I have a single shot Harrington & Richardson 10 gauge shotgun. Somebody saw the barrel off before I got it. I would really like to put a new barrel on it but having no luck finding one. I'm kinda new to the gun would. Any help would be great.  thank u


----------



## Les Miles (Mar 19, 2012)

67matt84 said:


> I have a single shot Harrington & Richardson 10 gauge shotgun. Somebody saw the barrel off before I got it. I would really like to put a new barrel on it but having no luck finding one. I'm kinda new to the gun would. Any help would be great.  thank u



Have you checked with H&R to see if they will sell you a new barrel?

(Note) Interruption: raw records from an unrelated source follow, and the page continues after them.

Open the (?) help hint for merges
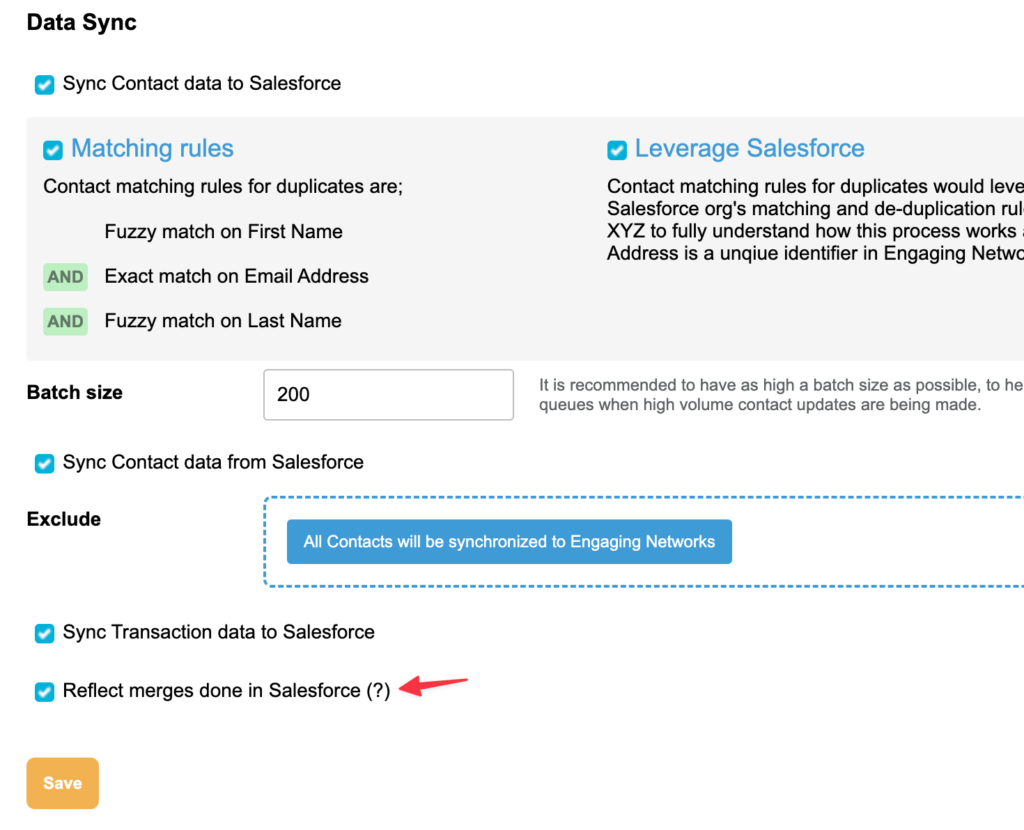The height and width of the screenshot is (830, 1024). (x=377, y=691)
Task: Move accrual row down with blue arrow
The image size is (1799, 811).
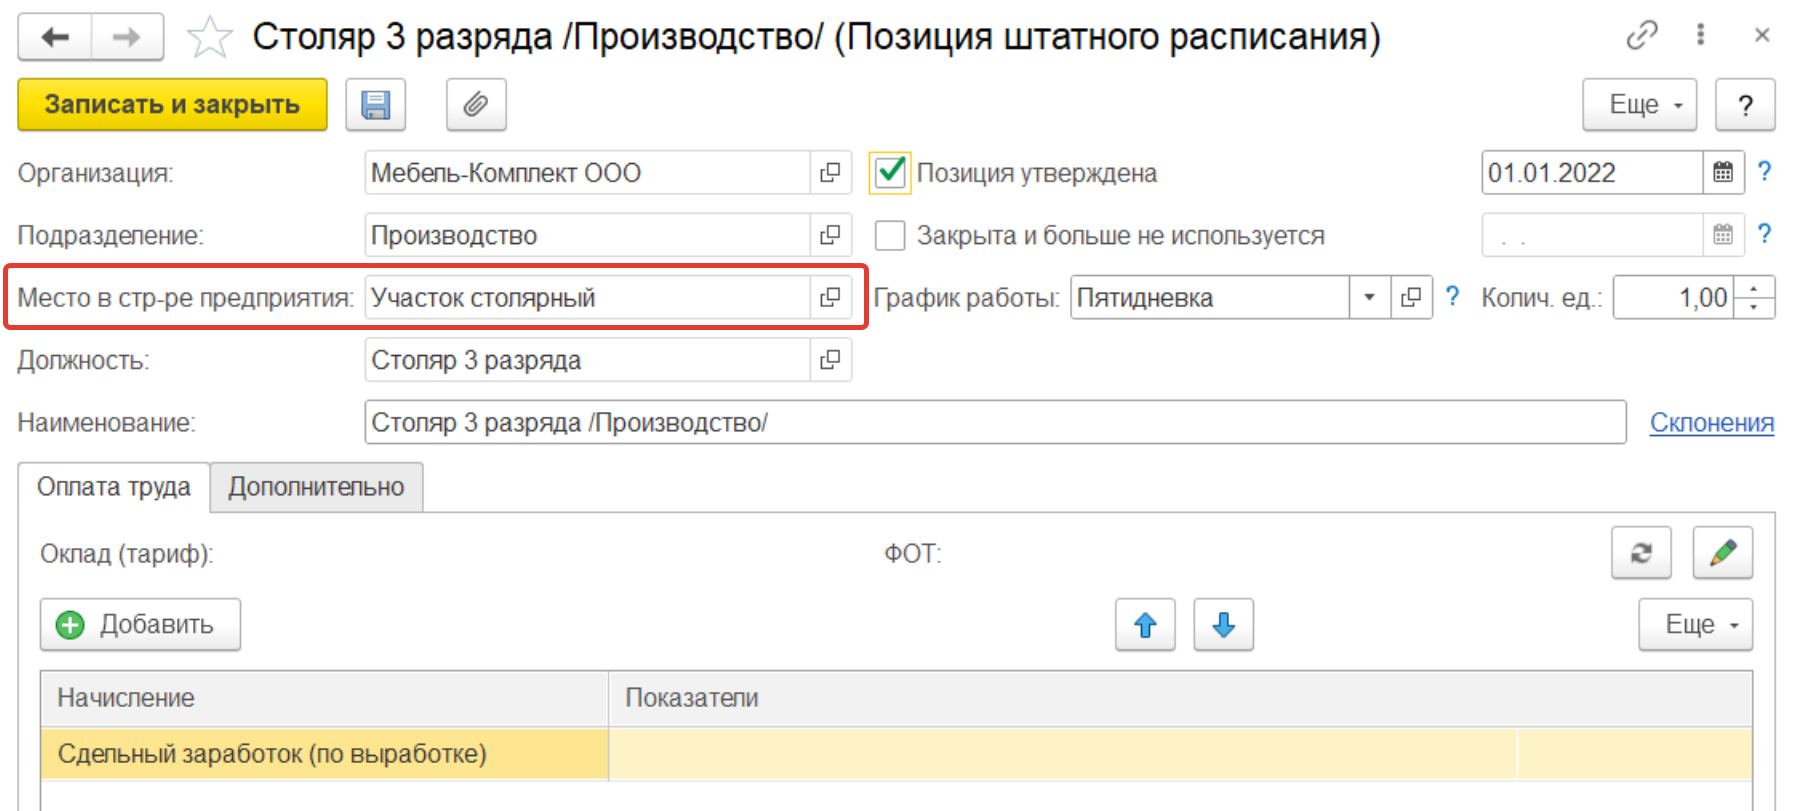Action: [1223, 625]
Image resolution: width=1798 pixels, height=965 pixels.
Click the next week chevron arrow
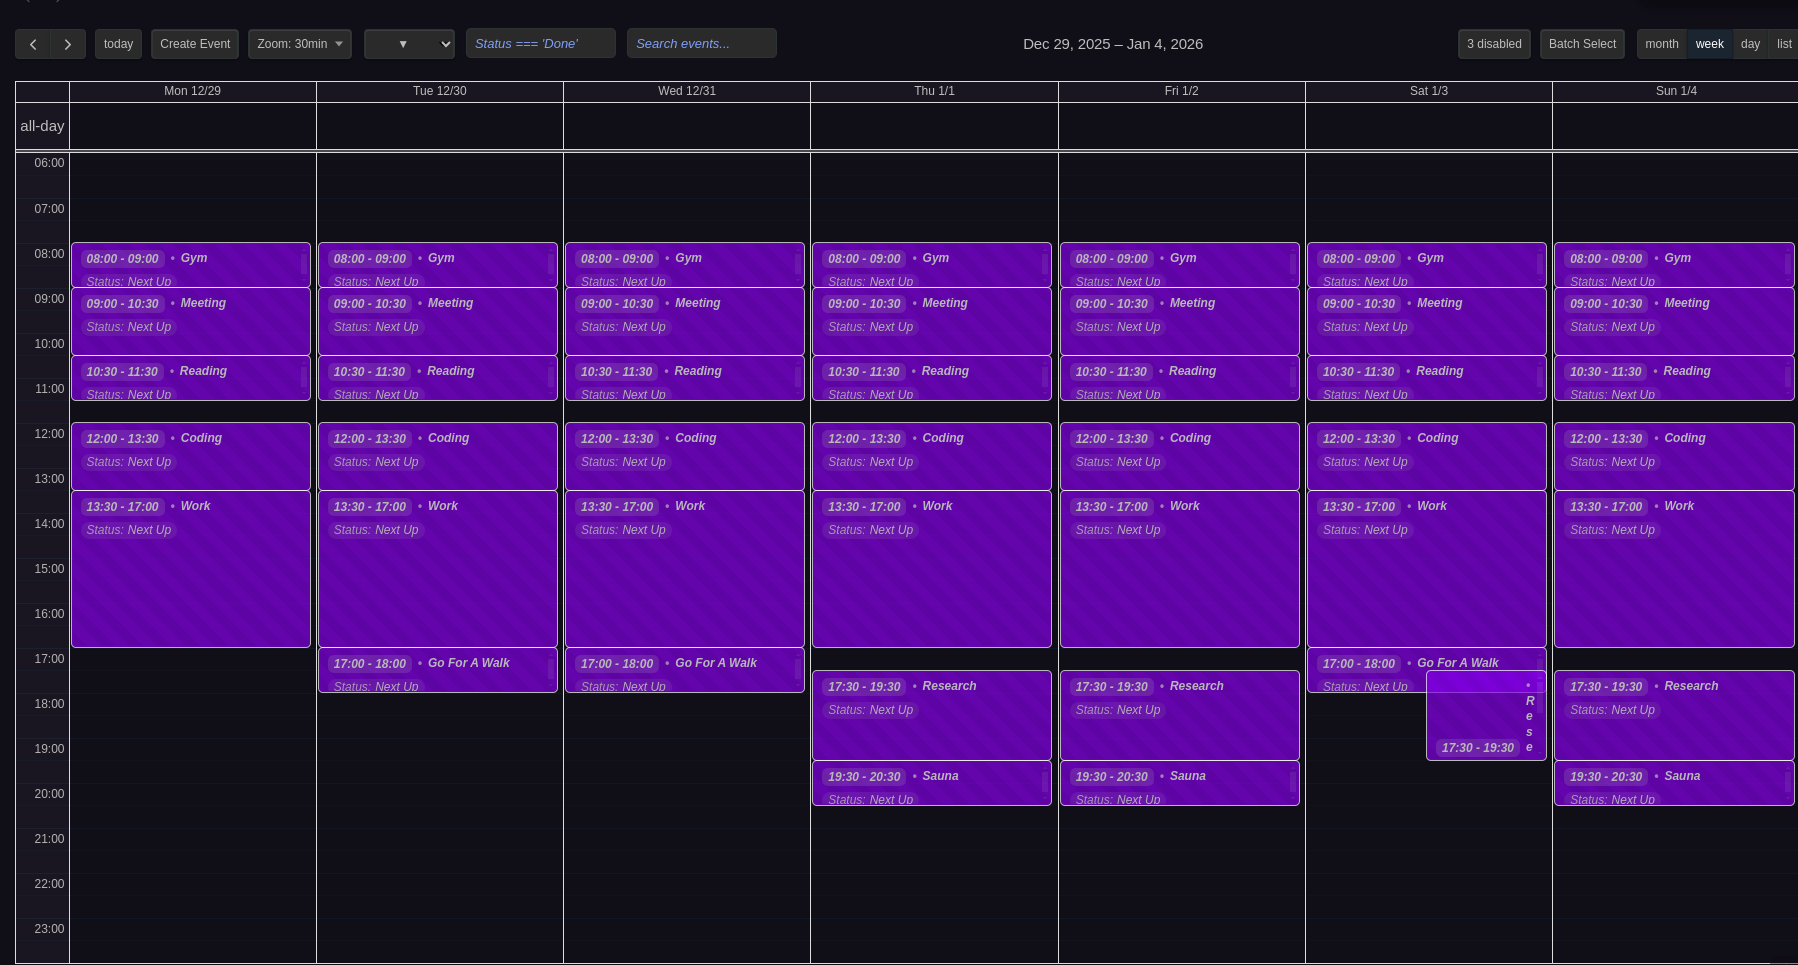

http://www.hr1871.com/Support/repairs.asp


----------



## 67matt84 (Mar 19, 2012)

Yes they want me to send the gun to them in NY. Then they would send it back with a new barrel but I was trying to find somewhere that I could just buy a barrel. But I might be able to.


----------



## Bushwhacker (Mar 19, 2012)

It's not a quick change unless you get really lucky.  It usually takes a little bit of fitting to the frame.  The H&R  is not just like the TC setup as a swap barrel gun.  You will be better off sending it back to H&R and getting the free trigger job at the same time if needed.  At one time Brownell sold barrels for these guns but I haven't checked in a while.  There is a website called Graybeards Outdoors (if it's a bad thing to mention then mods please remove) that has a world of H&R info.  I have an H&R 10 with a 24" choke tube barrel and it's my turkey gun. I would say look around for a complete gun or send the one you have back.


----------



## 67matt84 (Mar 27, 2012)

Ok thanks for the help


----------